Your task is to repeat the entries exactly from their first line through the line with "You are a computer-use agent. This", and to stop there.

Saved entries
========================================
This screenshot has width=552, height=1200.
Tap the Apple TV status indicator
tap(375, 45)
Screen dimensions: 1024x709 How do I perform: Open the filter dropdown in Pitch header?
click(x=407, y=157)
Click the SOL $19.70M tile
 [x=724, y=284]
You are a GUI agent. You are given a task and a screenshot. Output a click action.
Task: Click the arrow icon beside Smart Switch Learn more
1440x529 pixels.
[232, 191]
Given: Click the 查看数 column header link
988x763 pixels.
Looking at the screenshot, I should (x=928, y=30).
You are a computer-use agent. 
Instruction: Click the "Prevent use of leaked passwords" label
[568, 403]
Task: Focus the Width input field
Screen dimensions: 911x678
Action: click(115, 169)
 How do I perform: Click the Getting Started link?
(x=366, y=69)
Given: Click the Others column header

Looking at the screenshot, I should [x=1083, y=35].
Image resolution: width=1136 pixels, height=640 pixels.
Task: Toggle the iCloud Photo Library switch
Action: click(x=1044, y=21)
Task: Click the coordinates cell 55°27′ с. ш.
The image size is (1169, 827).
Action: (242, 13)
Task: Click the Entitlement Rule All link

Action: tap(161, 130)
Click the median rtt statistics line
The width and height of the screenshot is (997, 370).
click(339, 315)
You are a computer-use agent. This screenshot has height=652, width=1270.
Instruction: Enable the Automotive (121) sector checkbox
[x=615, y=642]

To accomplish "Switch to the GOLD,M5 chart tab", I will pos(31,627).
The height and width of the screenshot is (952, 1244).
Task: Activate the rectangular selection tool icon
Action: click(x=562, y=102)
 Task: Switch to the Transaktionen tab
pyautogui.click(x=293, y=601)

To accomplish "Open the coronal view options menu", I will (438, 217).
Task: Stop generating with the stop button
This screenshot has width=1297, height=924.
========================================
Completed exercise =>
This screenshot has width=552, height=1200.
Tap the Apple TV status indicator
tap(375, 45)
Screen dimensions: 1024x709 How do I perform: Open the filter dropdown in Pitch header?
click(x=407, y=157)
Click the SOL $19.70M tile
 [x=724, y=284]
You are a GUI agent. You are given a task and a screenshot. Output a click action.
Task: Click the arrow icon beside Smart Switch Learn more
1440x529 pixels.
[232, 191]
Given: Click the 查看数 column header link
988x763 pixels.
Looking at the screenshot, I should (x=928, y=30).
You are a computer-use agent. 
Instruction: Click the "Prevent use of leaked passwords" label
[568, 403]
Task: Focus the Width input field
Screen dimensions: 911x678
Action: click(115, 169)
 How do I perform: Click the Getting Started link?
(x=366, y=69)
Given: Click the Others column header

Looking at the screenshot, I should [x=1083, y=35].
Image resolution: width=1136 pixels, height=640 pixels.
Task: Toggle the iCloud Photo Library switch
Action: click(x=1044, y=21)
Task: Click the coordinates cell 55°27′ с. ш.
The image size is (1169, 827).
Action: (242, 13)
Task: Click the Entitlement Rule All link

Action: tap(161, 130)
Click the median rtt statistics line
The width and height of the screenshot is (997, 370).
click(339, 315)
You are a computer-use agent. This screenshot has height=652, width=1270.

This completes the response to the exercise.